= Norman Platt =

Norman Platt (1920 − 2004) was a singer and opera director, and artistic director in charge of Kent Opera from its beginnings to its enforced closure in 1989. His singing career covered membership of the Deller Consort and Sadler's Wells Opera, and he also translated opera libretti.

==Life and Career==
Platt was born in Bury on 29 August 1920 and began piano lessons at six years; by nine he was a paid member of the parish choir in Bury where he later attended the Grammar School. Aged 15 he was taken to Munich and Bayreuth and was overwhelmed by his exposure to Wagner in the theatre. He went to King's College, Cambridge in 1939 and read theology, joining the chapel choir; upon graduation, as a pacifist he became an air-raid warden. At this time he took singing lessons with Elena Gerhardt which led to a job in the chorus of The Tales of Hoffmann at the Strand Theatre and in 1946 he became a principal with Sadler's Wells Opera where his roles included Ned Keene, Schaunard, Monterone and Mizgir. He sang Page in the first professional production of Sir John in Love in 1946. In 1947 he gave a solo recital at Wigmore Hall with Gerald Moore, and later that year played Feste in Twelfth Night in Regent's Park. The same year he joined the St Paul's Cathedral choir where he met Alfred Deller and became a founding member of the Deller Consort.
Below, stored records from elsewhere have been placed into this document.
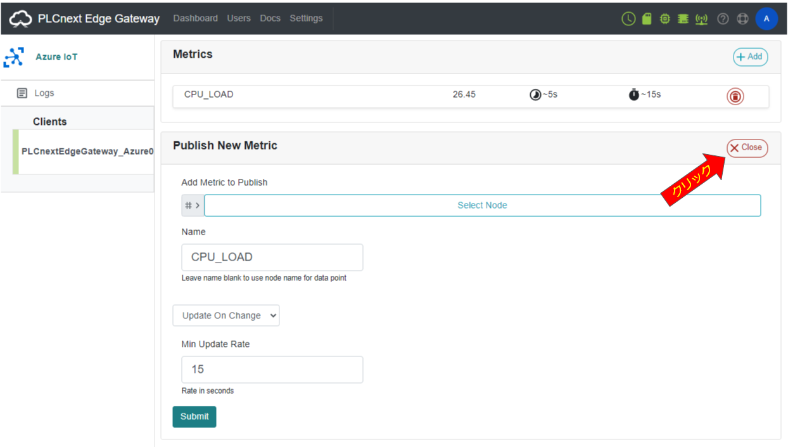
Task: Select the PLCnextEdgeGateway_Azure0 client entry
Action: tap(87, 152)
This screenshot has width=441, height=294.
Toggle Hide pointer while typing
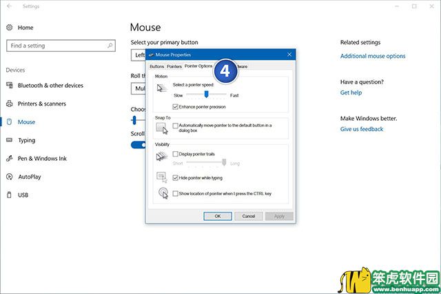[176, 177]
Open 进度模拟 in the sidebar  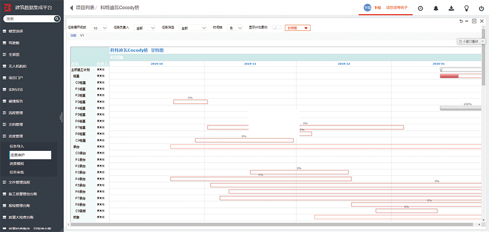coord(17,163)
He translated Boulevard Solitude for its UK premiere at Sadler's Wells Theatre in June 1962 and later Atalanta, Fidelio and Don Giovanni among others.

In 1966 he was the moving spirit behind a new opera company called Regional Opera, which gave its first performance at the Swan Theatre in Worcester that November with a double-bill of Pimpinone and Dido and Aeneas, both produced by Platt and with him singing the title role in the Telemann.

He founded Kent Opera in 1969 and received critical acclaim for the clarity and imagination of its productions, of which Norman Platt directed 17; in total 60 productions were mounted by Kent Opera and toured within the UK and in Europe. He was also noted for helping young directors - such as Jonathan Miller and Nicholas Hytner and singers get started. The effective closure of Kent Opera in 1989 due to the withdrawal of all funding from the Arts Council was a controversial decision which generated protest.

In 1981 he was awarded an Honorary Doctorate of Civil Law by the University of Kent, and an OBE in 1985. He published his memoirs "Making Music" in 2001 and died in Ashford on 4 January 2004.

Platt sang Filch and Jeremy Twitcher for the performances of The Beggar's Opera by the English Opera Group under Benjamin Britten in 1948, and this was issued on CDs in 2006. He also took part in audio recordings by the Deller Consort of music by Gesualdo, Monteverdi, Purcell (including roles in The Fairy-Queen), and Weelkes.

In his Opera magazine obituary, Rodney Milnes wrote "He was a true maverick, a North Country Diaghilev, a personality that the 'polite' UK arts establishment found it hard to cope with. He was without doubt one of the most significant figures in British opera in the second half of the 20th century".